━━ Brano proposto ━━

Lo shared access quindi ha un rovescio della medaglia: è fonte di un nuovo digital divide tra città italiane. Ci saranno gli utenti che soffrono perché non possono avere l’Adsl e quelli che invidieranno il vicino perché non possono averla in shared access. Ossia a condizioni sulla carta migliori, grazie a risparmi ottenuti a monte dal provider. Ma non solo: “Poiché possiamo offrire l’Adsl in autonomia, siamo noi a scegliere i tagli dell’Adsl. Così abbiamo potuto lanciare offerte a 6 Mbps e a 12 Mbps, mai viste in Italia”. Si tratta in realtà di una tecnologia di Adsl 2, “poiché l’Adsl normale non può superare gli 8 Mbps; ma a quanto mi risulta non si è mai riusciti a portarla nemmeno a 6 Mbps”, spiega Nuti.

━━━
━━ Record da usare ━━

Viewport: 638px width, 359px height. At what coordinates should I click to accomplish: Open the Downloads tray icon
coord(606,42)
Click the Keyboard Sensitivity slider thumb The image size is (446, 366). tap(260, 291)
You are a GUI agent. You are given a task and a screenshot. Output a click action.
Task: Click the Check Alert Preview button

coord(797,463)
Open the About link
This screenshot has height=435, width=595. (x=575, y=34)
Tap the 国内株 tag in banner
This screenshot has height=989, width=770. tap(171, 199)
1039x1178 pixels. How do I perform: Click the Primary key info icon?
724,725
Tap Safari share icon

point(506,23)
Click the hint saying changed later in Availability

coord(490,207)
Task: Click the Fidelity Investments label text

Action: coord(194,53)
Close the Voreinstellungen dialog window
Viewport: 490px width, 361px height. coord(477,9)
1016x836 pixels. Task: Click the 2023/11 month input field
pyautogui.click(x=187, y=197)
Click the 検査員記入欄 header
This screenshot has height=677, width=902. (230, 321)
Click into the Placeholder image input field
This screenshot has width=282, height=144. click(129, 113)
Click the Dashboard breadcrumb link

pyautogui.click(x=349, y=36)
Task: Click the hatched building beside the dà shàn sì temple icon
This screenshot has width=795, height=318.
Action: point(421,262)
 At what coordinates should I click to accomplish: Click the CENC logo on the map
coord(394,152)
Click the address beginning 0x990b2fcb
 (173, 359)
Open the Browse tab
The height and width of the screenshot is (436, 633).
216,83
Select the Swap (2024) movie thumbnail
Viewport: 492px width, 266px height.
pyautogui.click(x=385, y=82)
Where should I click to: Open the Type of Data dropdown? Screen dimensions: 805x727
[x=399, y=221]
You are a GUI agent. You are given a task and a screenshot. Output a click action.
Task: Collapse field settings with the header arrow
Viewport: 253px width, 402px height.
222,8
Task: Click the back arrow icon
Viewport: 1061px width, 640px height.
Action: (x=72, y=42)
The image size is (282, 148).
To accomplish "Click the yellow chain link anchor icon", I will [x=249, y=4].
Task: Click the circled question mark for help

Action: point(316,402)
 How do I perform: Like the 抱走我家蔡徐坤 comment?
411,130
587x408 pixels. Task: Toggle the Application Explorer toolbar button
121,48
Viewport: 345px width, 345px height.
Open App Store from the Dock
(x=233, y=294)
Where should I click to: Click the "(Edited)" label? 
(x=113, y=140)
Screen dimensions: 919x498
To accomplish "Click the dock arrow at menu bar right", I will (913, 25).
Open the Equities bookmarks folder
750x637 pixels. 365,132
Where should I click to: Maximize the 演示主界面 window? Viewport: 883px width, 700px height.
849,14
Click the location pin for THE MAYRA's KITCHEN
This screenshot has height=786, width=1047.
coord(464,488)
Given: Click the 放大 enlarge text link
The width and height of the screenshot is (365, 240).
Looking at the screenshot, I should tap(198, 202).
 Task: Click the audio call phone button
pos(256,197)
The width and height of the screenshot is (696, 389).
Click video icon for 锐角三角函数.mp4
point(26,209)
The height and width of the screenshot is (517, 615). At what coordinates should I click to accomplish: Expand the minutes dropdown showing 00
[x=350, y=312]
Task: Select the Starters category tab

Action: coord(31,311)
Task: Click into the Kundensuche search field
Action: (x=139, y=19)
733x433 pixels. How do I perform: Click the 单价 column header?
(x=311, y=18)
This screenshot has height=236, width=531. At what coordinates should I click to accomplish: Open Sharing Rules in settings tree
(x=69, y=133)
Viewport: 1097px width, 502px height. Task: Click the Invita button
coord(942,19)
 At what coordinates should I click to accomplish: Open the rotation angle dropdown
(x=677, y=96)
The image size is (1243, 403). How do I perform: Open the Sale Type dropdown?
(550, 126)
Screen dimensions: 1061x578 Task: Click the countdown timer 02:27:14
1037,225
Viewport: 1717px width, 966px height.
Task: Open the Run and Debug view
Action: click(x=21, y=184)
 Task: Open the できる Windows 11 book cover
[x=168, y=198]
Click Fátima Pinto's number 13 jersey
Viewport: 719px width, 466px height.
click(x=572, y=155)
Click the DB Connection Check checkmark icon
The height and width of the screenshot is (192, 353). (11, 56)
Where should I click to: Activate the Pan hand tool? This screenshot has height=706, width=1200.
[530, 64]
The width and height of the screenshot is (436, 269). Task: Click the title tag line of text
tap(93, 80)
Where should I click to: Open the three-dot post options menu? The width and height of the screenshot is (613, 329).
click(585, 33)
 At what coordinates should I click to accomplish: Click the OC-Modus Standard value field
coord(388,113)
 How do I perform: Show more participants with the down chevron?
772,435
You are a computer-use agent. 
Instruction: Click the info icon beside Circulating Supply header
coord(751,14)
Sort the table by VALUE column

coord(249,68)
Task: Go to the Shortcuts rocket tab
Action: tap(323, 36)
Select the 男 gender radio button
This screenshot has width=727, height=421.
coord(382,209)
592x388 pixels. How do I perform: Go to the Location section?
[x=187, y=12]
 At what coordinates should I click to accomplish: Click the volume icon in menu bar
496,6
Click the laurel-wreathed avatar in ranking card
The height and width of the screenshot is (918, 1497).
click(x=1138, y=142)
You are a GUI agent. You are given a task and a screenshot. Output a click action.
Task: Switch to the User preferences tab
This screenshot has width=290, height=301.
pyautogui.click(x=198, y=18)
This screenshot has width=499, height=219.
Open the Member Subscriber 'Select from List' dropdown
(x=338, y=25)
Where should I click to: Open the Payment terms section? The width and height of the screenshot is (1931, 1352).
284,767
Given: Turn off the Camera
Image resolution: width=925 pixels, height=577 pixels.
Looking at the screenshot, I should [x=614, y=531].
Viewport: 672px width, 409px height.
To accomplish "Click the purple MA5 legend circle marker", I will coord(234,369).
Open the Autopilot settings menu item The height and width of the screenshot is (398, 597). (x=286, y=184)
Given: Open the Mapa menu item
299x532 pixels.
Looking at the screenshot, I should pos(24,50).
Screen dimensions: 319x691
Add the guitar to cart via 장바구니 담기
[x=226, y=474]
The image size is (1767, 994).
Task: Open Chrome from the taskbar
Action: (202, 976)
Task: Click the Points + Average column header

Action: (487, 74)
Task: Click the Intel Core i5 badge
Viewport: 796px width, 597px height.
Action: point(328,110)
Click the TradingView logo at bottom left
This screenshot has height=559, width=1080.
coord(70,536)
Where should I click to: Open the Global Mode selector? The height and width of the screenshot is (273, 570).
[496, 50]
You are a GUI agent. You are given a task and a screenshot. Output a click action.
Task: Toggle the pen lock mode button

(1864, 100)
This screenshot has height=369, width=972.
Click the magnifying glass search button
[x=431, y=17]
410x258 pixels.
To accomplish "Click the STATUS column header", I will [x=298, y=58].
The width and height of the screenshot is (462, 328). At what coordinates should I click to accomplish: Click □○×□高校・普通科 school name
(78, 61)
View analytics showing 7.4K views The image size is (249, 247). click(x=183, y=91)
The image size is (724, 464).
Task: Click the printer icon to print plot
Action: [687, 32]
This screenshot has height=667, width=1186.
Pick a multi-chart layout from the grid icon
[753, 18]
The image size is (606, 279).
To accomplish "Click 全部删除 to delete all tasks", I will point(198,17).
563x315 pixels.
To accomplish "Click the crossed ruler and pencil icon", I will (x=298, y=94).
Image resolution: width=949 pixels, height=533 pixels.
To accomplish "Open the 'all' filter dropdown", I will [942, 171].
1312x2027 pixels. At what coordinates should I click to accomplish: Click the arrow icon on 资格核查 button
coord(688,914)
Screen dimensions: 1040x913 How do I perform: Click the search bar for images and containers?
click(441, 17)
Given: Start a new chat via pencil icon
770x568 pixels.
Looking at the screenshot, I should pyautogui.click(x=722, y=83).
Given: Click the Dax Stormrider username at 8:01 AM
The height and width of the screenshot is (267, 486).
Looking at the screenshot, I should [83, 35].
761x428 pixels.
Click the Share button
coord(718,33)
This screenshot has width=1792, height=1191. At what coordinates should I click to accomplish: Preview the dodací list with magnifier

━━━

Esercizio 1 — Nei record, riscrivi la parte che si apre con la riga contenente "This screenshot has height=667, width=1186." e si chiude con quella contenente "should pyautogui.click(x=722, y=83).". Sostituisci "pixels" con "px" e lascia invariato tutto il resto.
Esercizio 2 — Riprendi il brano sullo shared access dell'Adsl e prosegui dopo la sua ultima frase.

Risposta attesa 1 —
This screenshot has height=667, width=1186.
Pick a multi-chart layout from the grid icon
[753, 18]
The image size is (606, 279).
To accomplish "Click 全部删除 to delete all tasks", I will point(198,17).
563x315 px.
To accomplish "Click the crossed ruler and pencil icon", I will (x=298, y=94).
Image resolution: width=949 px, height=533 px.
To accomplish "Open the 'all' filter dropdown", I will [942, 171].
1312x2027 px. At what coordinates should I click to accomplish: Click the arrow icon on 资格核查 button
coord(688,914)
Screen dimensions: 1040x913 How do I perform: Click the search bar for images and containers?
click(441, 17)
Given: Start a new chat via pencil icon
770x568 px.
Looking at the screenshot, I should pyautogui.click(x=722, y=83).

Risposta attesa 2 —
L’Adsl 2 si basa su Dslam di nuova generazione (compatibili anche con Adsl 1) posti dal provider nella centrale di Telecom. Un altro vantaggio dell’autonomia è che “possiamo gestire meglio l’Adsl dell’utente. Non abbiamo bisogno di passare da Telecom se vogliamo fare un upgrade, risolvere un disservizio, attivare e disdire la linea”. Fine dei drammi per le Adsl che zoppicano e che fanno sospirare, con provider e Telecom pronti a rimpallarsi le responsabilità per i disservizi e le lungaggini? Staremo a vedere. C’è infine un altro teorico vantaggio dell’Adsl shared access, ma è ancora tutto da verificare: la promessa di una velocità reale più elevata. “La connessione tra noi e l’utente è più diretta, rispetto a quanto avviene con le Adsl normali. La velocità media dell’Adsl tenderà a essere più vicina a quella massima”, dice il product manager di Tiscali.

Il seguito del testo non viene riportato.